• Work instruction
Copy the listing below word for word, starting with the line containing "Identify the location" and continuing through the line containing "(1738, 893).".
*** Block opens ***
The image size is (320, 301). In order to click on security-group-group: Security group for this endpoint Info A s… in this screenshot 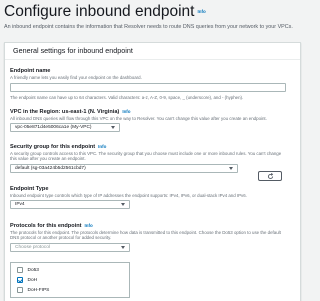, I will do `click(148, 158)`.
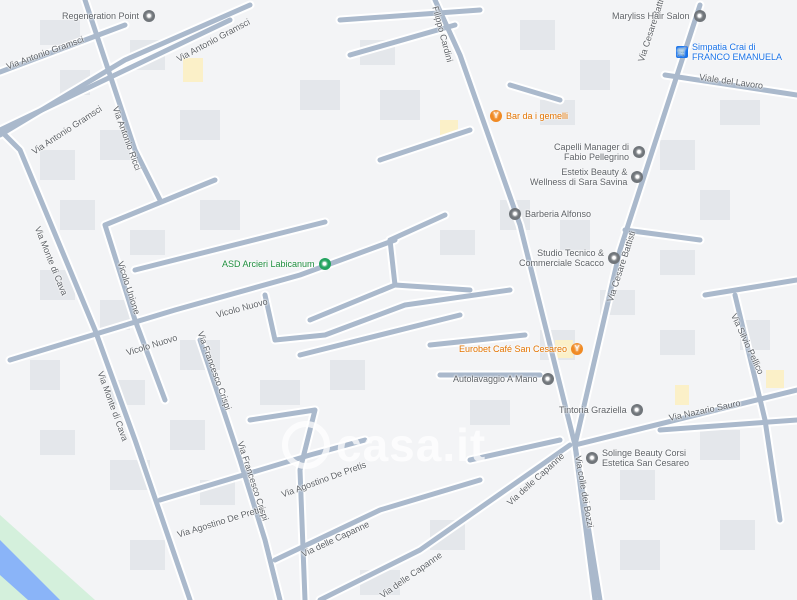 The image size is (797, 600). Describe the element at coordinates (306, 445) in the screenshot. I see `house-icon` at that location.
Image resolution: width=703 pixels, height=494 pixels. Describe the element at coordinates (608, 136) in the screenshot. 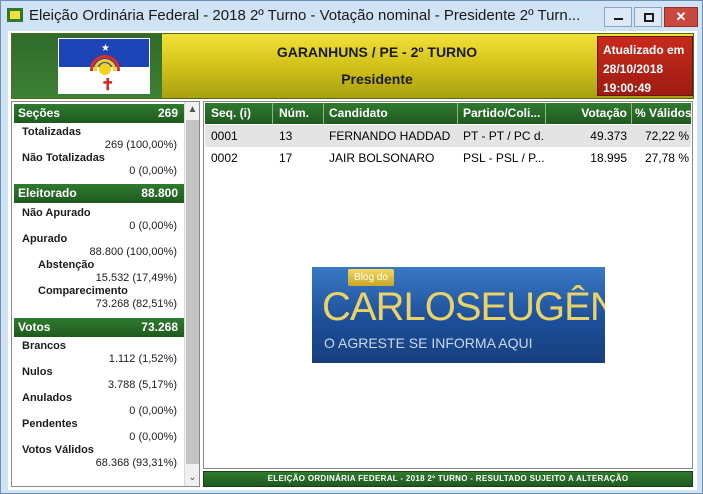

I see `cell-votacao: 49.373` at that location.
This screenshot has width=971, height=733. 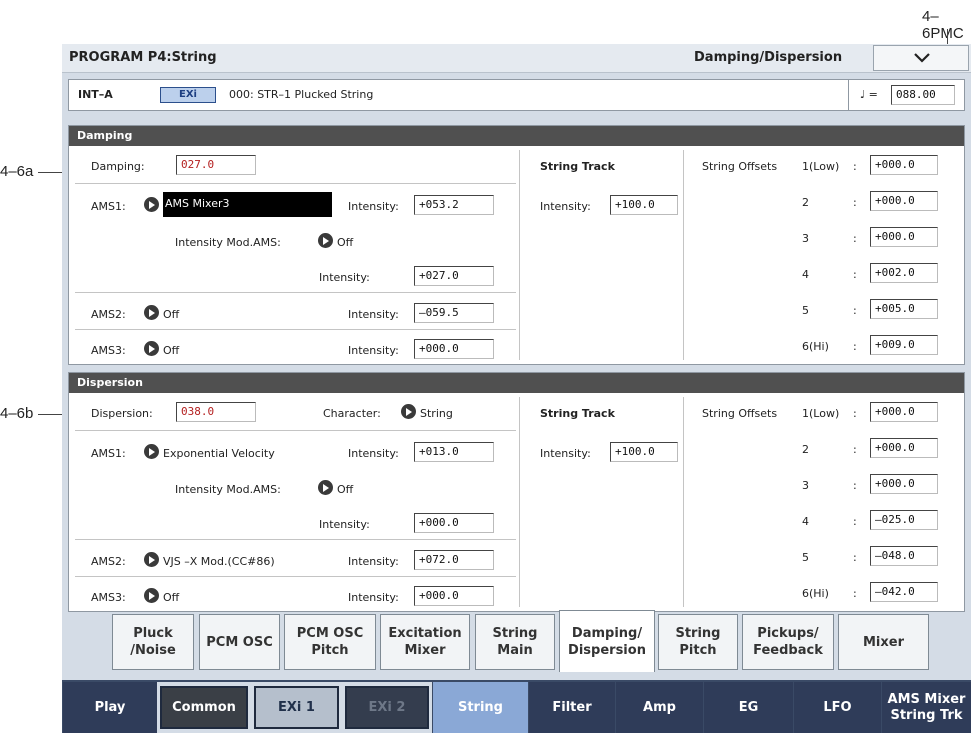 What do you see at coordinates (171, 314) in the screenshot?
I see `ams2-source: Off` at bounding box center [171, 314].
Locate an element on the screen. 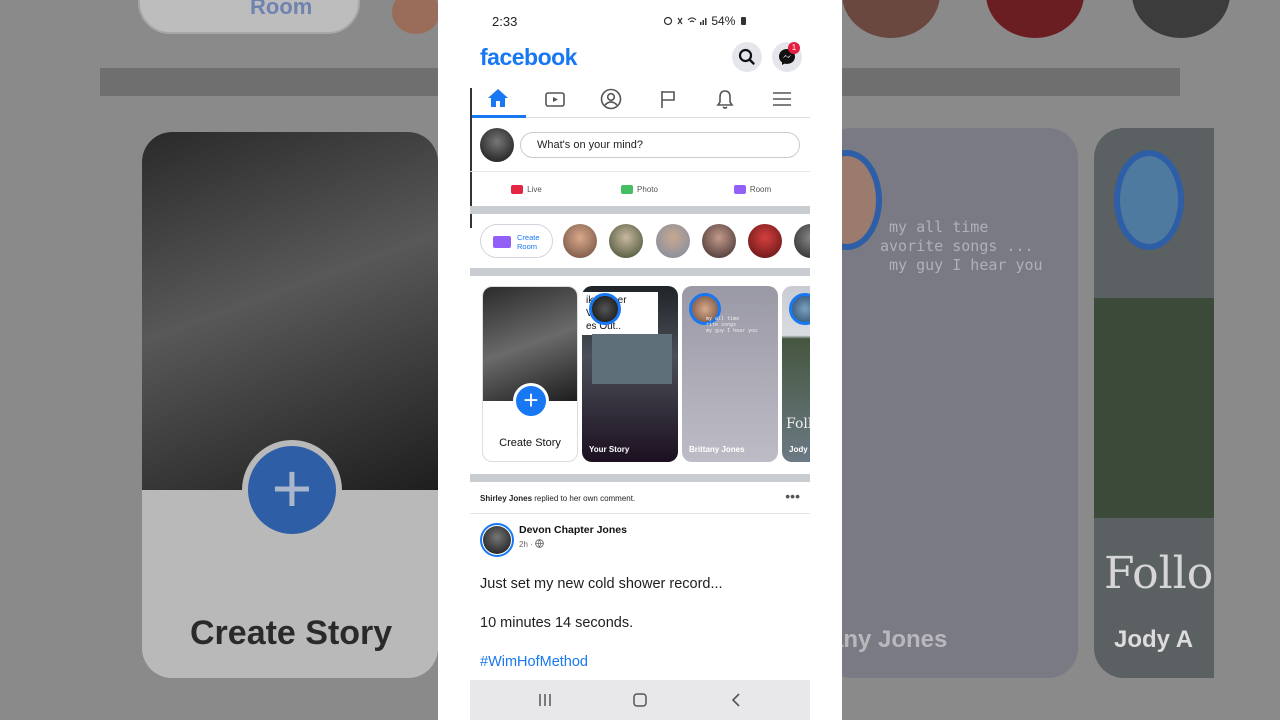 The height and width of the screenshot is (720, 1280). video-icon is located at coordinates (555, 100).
*** Block closes ***
*** Block opens ***
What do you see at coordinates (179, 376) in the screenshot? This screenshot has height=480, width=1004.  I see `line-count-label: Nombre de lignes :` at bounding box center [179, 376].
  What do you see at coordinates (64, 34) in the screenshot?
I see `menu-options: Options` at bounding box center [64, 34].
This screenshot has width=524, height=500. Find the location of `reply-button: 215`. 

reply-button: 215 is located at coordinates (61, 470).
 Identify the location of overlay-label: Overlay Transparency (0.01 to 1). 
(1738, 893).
*** Block closes ***
• Task solution
 Identify the location of overlay-label: Overlay Transparency (0.01 to 1). 
(1738, 893).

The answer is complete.